Against deep-each, this example stays at one-hop inspection instead of recursively traversing descendants. Against custom-line-style, it is not a gallery of persistent line themes; the animated class appears only as temporary feedback. Against layout-tree, it keeps one fixed top-down layout rather than turning orientation changes into the subject of the demo.

The distinctive combination is therefore a slotted node hover handler, direct-neighbor line lookup through getLines(), runtime updateNode() and updateLine() styling, and animated orthogonal connectors in a wide top-down tree. The floating helper window, settings panel, and image export are useful, but they come from shared demo scaffolding and are not the unique part of this example.
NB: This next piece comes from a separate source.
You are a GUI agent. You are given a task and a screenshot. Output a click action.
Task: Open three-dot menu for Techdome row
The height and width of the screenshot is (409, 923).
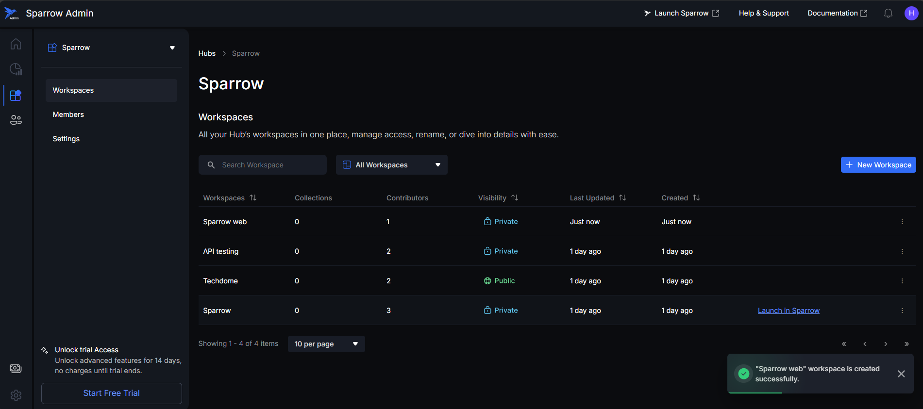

Where Else This Pattern Applies

This pattern transfers well to org charts, dependency trees, approval chains, manufacturing assemblies, topic hierarchies, and filesystem-like explorers where users need to inspect immediate relationships without committing to a click selection or expanding a larger focus state.

A production variant could keep the same hover-to-neighbor pipeline while swapping in business labels, icons, status colors, or tooltips. It could also extend the scope from direct neighbors to multi-hop paths, but the core technique would stay the same: use slot-rendered node events to drive runtime styling of the already loaded graph.